Published online Nov 7, 2016. doi: 10.3748/wjg.v22.i41.9162
Peer-review started: June 21, 2016
First decision: July 12, 2016
Revised: August 1, 2016
Accepted: September 28, 2016
Article in press: September 28, 2016
Published online: November 7, 2016
Processing time: 141 Days and 14.9 Hours
To evaluate rebleeding, primary failure (PF) and mortality of patients in whom over-the-scope clips (OTSCs) were used as first-line and second-line endoscopic treatment (FLET, SLET) of upper and lower gastrointestinal bleeding (UGIB, LGIB).
A retrospective analysis of a prospectively collected database identified all patients with UGIB and LGIB in a tertiary endoscopic referral center of the University of Freiburg, Germany, from 04-2012 to 05-2016 (n = 93) who underwent FLET and SLET with OTSCs. The complete Rockall risk scores were calculated from patients with UGIB. The scores were categorized as < or ≥ 7 and were compared with the original Rockall data. Differences between FLET and SLET were calculated. Univariate and multivariate analysis were performed to evaluate the factors that influenced rebleeding after OTSC placement.
Primary hemostasis and clinical success of bleeding lesions (without rebleeding) was achieved in 88/100 (88%) and 78/100 (78%), respectively. PF was significantly lower when OTSCs were applied as FLET compared to SLET (4.9% vs 23%, P = 0.008). In multivariate analysis, patients who had OTSC placement as SLET had a significantly higher rebleeding risk compared to those who had FLET (OR 5.3; P = 0.008). Patients with Rockall risk scores ≥ 7 had a significantly higher in-hospital mortality compared to those with scores < 7 (35% vs 10%, P = 0.034). No significant differences were observed in patients with scores < or ≥ 7 in rebleeding and rebleeding-associated mortality.
Our data show for the first time that FLET with OTSC might be the best predictor to successfully prevent rebleeding of gastrointestinal bleeding compared to SLET. The type of treatment determines the success of primary hemostasis or primary failure.

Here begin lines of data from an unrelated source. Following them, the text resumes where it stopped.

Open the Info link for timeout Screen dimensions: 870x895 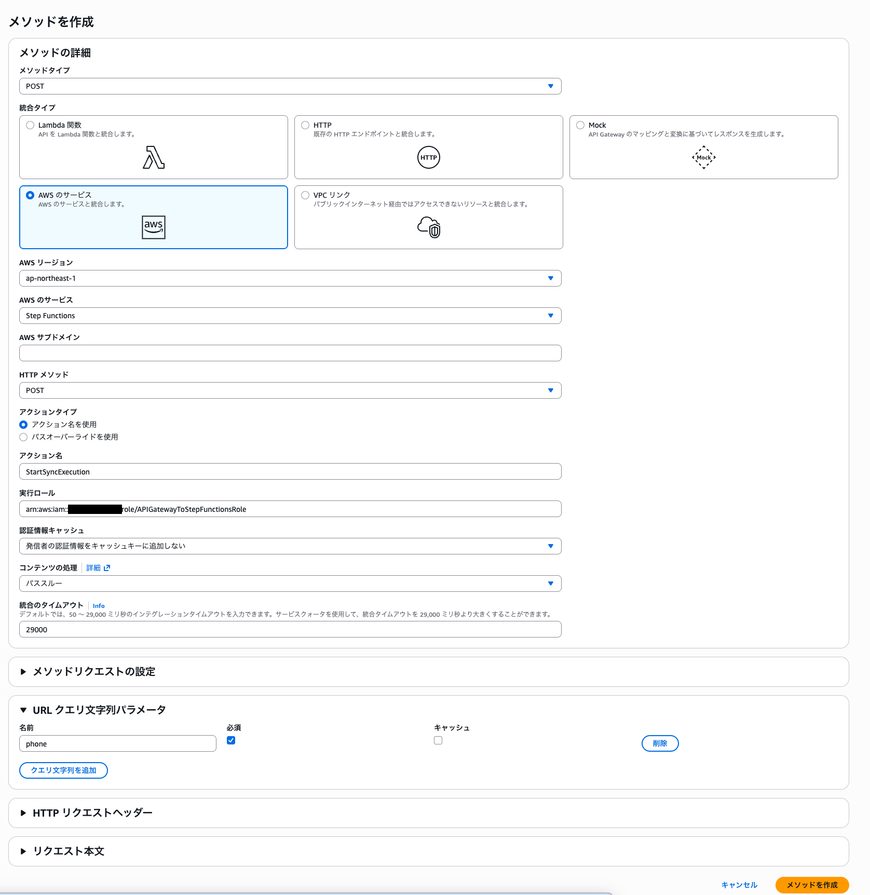click(99, 606)
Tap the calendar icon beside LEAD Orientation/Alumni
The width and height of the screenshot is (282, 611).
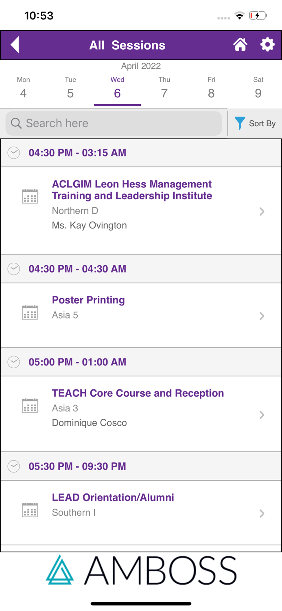tap(30, 509)

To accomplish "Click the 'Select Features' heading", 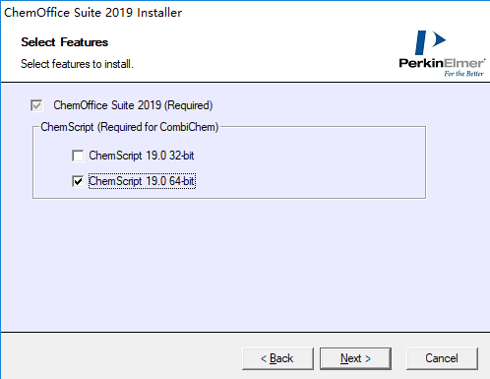I will point(65,42).
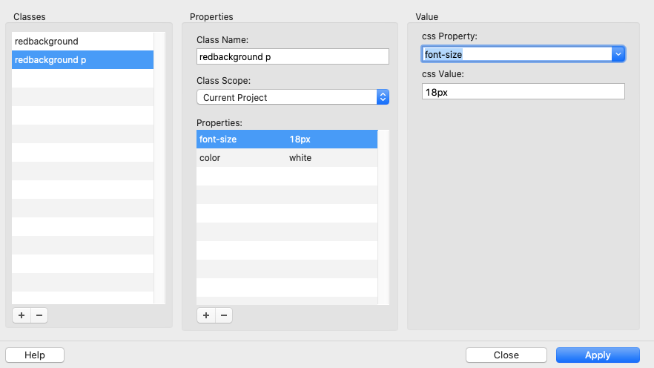Click the white value in properties list

(x=300, y=158)
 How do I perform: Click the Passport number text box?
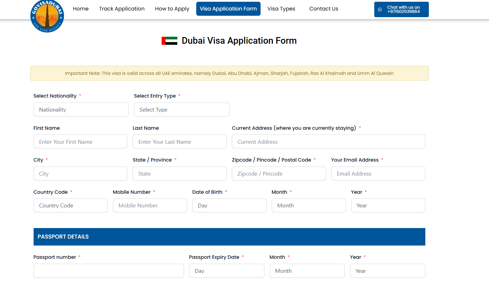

Core tip: In the present study, the over-the-scope clip (OTSC) was evaluated for first-line and second-line endoscopic treatment (FLET, SLET) of high-risk upper and lower gastrointestinal bleeding. One hundred OTSCs were applied in 93 patients. Primary hemostasis and clinical success was achieved in 88% and 78%, respectively. Statistical analysis shows no significant influence of anticoagulants on the rebleeding rate. The total mortality was 21.5%. Primary failure was significantly reduced by the use of OTSC as FLET (4.9% vs 23.1%, P = 0.008). This largest single-center data of OTSC-placement in high-risk GI bleeding published to date shows, for the first time, that FLET is a significant predictor of reduced rebleeding (OR = 5.2; P = 0.009).